--- Excerpt provided Enclosed Below ---

|Title||The effect of Stokes drift and transient rip currents on the inner shelf. Part ii: With stratification|
|Publication Type||Journal Article|
|Year of Publication||2017|
|Authors||Kumar N., Feddersen F|
|Journal||Journal of Physical Oceanography|
|Type of Article||Article|
|Keywords||california; continental-shelf; driven; flow; langmuir turbulence; shallow-water; transport; waves; wind|
This is Part II of a two-part study focused on Stokes drift and transient rip current (TRC) effects on the unstratified (Part I) and stratified (this paper) inner shelf. Part I focuses on funwaveC-Coupled Ocean-Atmosphere- Wave-Sediment Transport (COAWST) coupling and TRC effects on mixing and exchange on an unstratified inner shelf. Here, two simulations (R3 and R4) are performed on a stratified inner shelf and surfzone with typical bathymetry, stratification, and wave conditions. R3 is a COAWST-only simulation (no TRCs), while R4 has funwaveC-COAWST coupling (with TRCs). In R4, TRCs lead to patchy, near-surface cooling, vertical isotherm displacement, and increased water column mixing. For both R3 and R4, the mean Lagrangian circulation has two nearly isolated surfzones and inner-shelf overturning circulation cells, with a stronger, R4, inner-shelf circulation cell. The R4, inner-shelf, vertical velocity variability is 2-3 times stronger than a simulation with TRCs and no stratification. Relative to R3, R4 eddy diffusivity is strongly elevated out to three surfzone widths offshore due to TRCs and TRC-induced density overturns. The R4 inner-shelf stratification is reduced nearshore, and mean isotherms slope more strongly than R3 because of the TRC-enhanced irreversible mixing. At six surfzone widths offshore, both R3 and R4 are in geostrophic balance, explaining the stratified (summertime) observed deviation from Stokes-Coriolis balance. In this region, baroclinic pressure gradients induced by sloping isotherms induce an alongshore geostrophic jet offshore, strongest in R4. In R4, TRCs result in an enhanced (2-10 times) cross-shore exchange velocity across the entire inner shelf, relative to R3. Accurate, stratified, inner-shelf simulations of pollution, larval, or sediment transport must include transient rip currents.

--- End of Enclosed Excerpt provided ---
--- Data provided Enclosed Below ---

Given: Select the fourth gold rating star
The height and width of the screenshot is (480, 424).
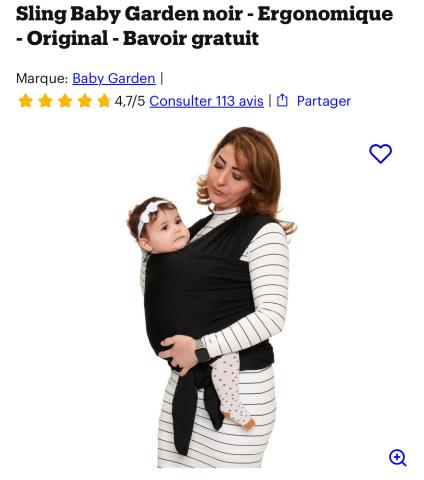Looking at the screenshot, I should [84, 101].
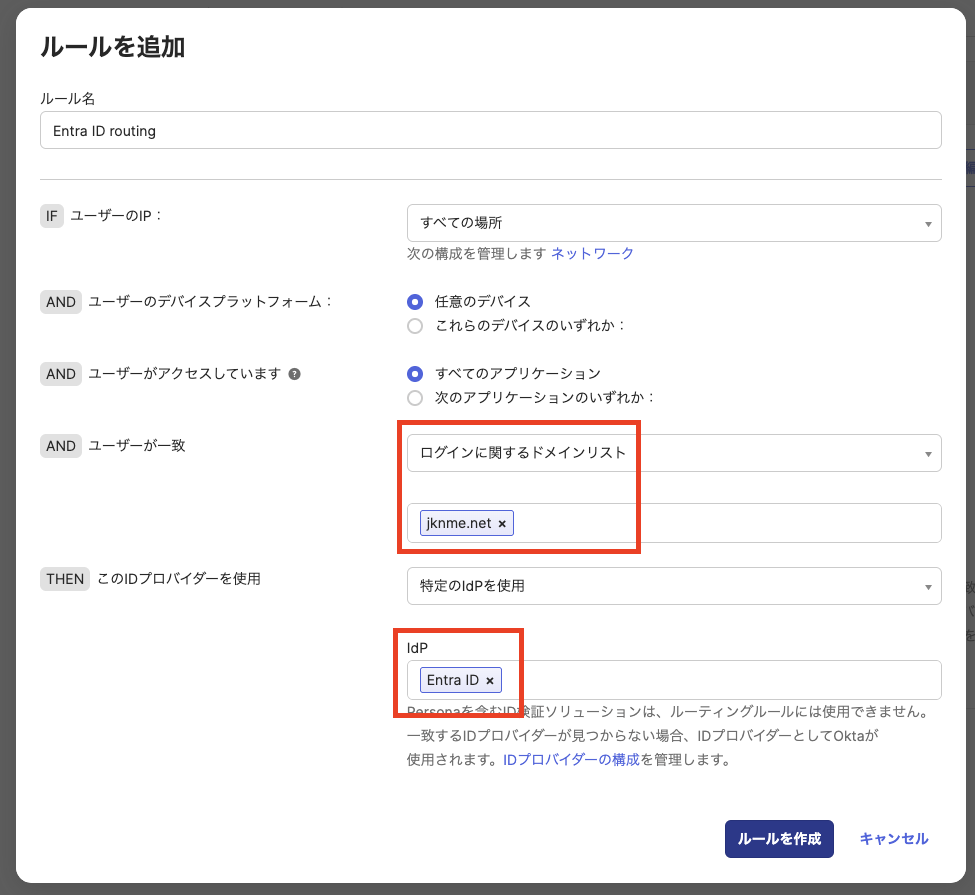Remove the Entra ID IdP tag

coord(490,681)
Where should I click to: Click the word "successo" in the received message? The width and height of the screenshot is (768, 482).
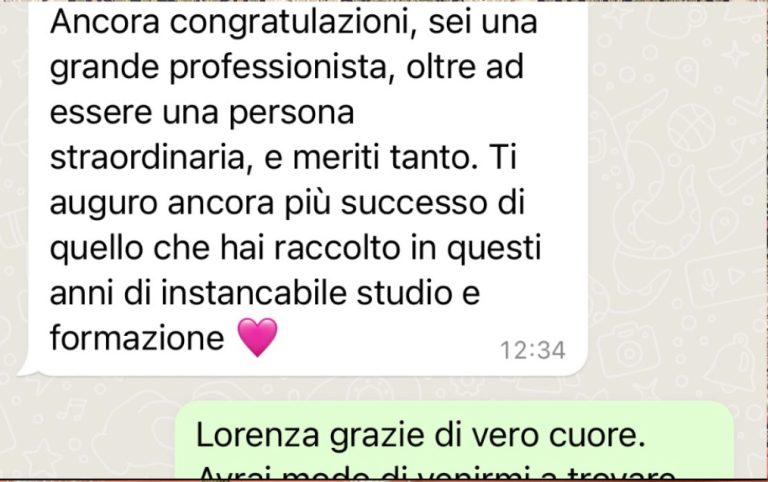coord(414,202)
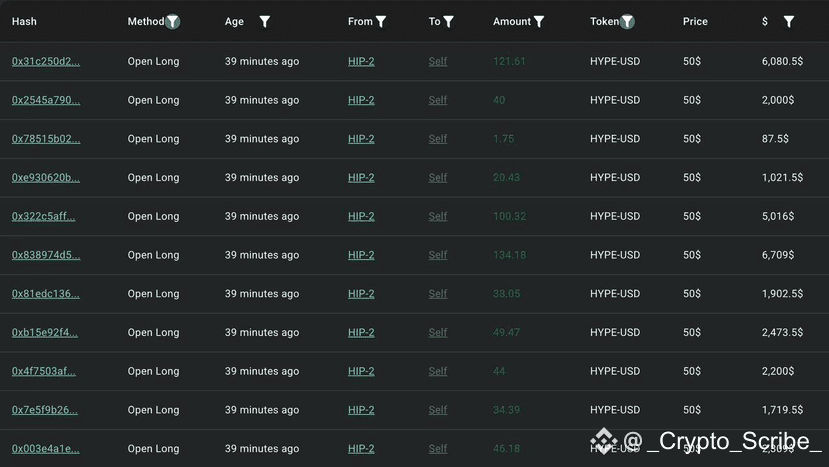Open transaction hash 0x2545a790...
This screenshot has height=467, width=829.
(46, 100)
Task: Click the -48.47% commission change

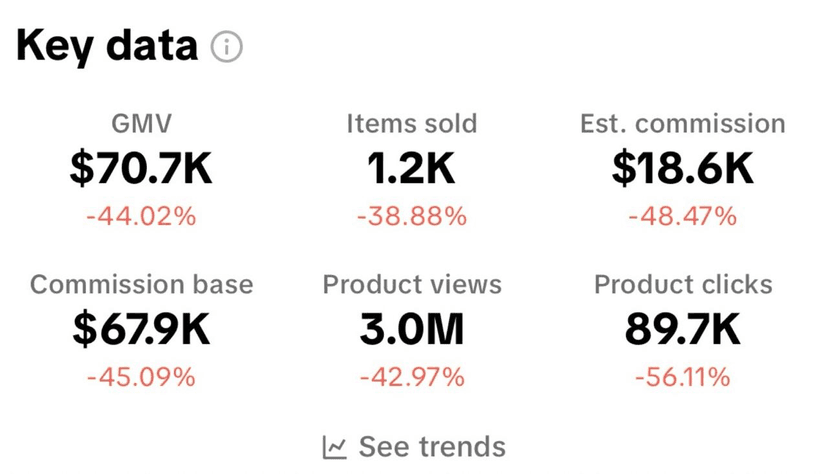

--- End of Enclosed Data provided ---

What to do - In the abstract on Stokes drift and transient rip currents, which simulation is run with COAWST alone and no transient rip currents? These lines have nothing to do with the article abstract.

Task output - R3